Sortir des mots et des idées pour être en résonnance avec le monde.

Et c’est tout le courant mystique qui retrouve une place.

Le formateur est celui qui est et qui montre ainsi le chemin.

Faire plutôt que dire.

Le silence est épistémologiquement révolutionnaire.

D’autres proposent une transformation plus homéopathique, prendre le temps d’apprendre, faire du silence comme moment pédagogique. Le neuroscientifique Stanislas Dehaene a montré que le cerveau avait besoin de temps pour consolider ses apprentissages (Apprendre, 2018).

Se taire pour se former.

D’autres encore proposent sur les modèles de la slow education, la slow science ou le slow management, le slow learning : prendre le temps d’apprendre, en finir avec le snack content, micro-learning ultra fragmenté, apprentissage trop distribué pour garder le fil des apprentissages.

Prendre le temps de ses apprentissages.

Edward Deci et Richard Ryan (Self-determination theory, 2017) font une synthèse de plus de 40 ans de travaux sur l’autodétermination, et sur la partie slow learning, ils considèrent que laisser du temps à la décision renforce le sentiment de faire des choix par soi-même, son autonomie ; la lenteur renforce le sentiment de maîtrise de ses compétences, et enfin, le temps long valoriser les interactions sociales, la coopération, la compétition, un sens du commun.

Le slow learning respecte le temps de l’apprenant.
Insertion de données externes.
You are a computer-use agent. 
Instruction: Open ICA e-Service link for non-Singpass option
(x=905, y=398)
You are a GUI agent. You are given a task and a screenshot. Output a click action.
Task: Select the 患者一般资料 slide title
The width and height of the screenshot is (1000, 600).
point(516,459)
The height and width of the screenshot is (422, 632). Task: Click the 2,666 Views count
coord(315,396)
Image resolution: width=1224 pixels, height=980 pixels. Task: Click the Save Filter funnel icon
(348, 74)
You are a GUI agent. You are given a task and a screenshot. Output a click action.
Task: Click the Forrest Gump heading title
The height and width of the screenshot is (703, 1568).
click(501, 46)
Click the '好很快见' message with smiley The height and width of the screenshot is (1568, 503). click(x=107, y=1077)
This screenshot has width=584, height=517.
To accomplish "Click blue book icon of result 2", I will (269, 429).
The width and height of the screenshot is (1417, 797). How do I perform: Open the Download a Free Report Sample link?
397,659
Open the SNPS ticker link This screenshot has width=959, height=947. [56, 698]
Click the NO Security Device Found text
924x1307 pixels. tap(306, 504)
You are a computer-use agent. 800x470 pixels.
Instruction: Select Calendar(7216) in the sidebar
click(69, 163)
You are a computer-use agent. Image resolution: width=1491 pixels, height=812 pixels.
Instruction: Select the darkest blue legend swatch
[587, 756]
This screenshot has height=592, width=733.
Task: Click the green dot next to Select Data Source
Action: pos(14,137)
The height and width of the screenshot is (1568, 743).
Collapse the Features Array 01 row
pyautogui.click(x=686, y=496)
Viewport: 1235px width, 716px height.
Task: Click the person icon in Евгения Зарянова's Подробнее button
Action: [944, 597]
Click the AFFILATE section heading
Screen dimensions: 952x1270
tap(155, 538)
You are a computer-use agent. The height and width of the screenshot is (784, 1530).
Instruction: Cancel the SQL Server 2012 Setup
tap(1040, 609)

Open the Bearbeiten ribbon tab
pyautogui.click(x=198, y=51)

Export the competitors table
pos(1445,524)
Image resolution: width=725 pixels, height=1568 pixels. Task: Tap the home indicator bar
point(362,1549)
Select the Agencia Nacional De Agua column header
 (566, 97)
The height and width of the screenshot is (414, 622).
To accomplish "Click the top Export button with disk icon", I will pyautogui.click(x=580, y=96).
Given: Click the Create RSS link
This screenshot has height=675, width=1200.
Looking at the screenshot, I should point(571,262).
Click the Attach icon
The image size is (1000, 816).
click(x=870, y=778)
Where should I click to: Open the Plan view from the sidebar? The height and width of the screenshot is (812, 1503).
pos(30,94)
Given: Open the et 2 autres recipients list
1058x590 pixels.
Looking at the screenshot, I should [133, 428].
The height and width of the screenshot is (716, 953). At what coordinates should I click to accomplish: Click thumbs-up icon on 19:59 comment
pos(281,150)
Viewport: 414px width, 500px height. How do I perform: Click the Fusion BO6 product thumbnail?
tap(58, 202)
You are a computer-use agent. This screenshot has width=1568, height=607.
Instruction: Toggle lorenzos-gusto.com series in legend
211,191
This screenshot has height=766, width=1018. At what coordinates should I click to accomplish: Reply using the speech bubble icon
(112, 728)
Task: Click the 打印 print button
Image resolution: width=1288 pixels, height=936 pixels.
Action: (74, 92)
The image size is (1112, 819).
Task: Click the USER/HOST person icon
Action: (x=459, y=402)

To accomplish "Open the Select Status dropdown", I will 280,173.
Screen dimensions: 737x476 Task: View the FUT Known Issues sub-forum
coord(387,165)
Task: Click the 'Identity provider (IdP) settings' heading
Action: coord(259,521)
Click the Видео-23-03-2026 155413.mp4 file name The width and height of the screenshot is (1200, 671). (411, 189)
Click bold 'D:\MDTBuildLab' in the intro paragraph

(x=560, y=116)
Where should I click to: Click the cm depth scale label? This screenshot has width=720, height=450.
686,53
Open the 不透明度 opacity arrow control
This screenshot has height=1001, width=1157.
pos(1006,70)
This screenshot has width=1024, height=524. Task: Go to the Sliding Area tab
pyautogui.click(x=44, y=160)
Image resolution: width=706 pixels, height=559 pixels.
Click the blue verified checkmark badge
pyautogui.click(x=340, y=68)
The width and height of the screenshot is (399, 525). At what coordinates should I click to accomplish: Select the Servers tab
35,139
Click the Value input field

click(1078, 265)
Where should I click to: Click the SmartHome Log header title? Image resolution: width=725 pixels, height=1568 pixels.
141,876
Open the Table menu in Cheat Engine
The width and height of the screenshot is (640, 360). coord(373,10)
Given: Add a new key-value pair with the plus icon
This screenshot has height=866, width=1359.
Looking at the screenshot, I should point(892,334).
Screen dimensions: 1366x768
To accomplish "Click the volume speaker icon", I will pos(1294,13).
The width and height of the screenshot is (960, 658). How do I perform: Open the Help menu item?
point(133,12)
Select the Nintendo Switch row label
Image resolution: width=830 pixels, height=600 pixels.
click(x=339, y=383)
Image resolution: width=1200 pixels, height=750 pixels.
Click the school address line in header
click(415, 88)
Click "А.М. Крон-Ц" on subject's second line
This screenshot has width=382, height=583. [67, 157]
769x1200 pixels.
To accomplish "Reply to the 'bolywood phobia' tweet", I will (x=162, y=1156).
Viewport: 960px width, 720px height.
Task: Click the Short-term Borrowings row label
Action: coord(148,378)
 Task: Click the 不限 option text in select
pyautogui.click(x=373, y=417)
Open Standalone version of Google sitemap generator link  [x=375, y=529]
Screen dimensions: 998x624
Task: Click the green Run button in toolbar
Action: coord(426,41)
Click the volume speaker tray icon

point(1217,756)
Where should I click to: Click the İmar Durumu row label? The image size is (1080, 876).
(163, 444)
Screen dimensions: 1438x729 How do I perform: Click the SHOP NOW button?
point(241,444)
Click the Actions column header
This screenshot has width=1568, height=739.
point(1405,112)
Hartmut Rosa dans « La pédagogie de la résonnance » (2023) montre qu’une pédagogie réussie ne se mesure pas à la rapidité de digestion des contenus, mais à sa capacité à créer une relation vivante entre l’apprenant et le monde, une relation durable, qui prend le temps de la durée, on parle alors de relation apprenante.

Si l’idéologie est de se centrer sur l’apprenant, reste à choisir le comment.

On attribue à Aristophane, V siècle avant JC : « Former l’esprit, ce n’est pas remplir un vase, c’est allumer un feu ».

Et le feu pour prendre doit prendre le temps de l’apprenant.

Un autre regard sur le temps personnel.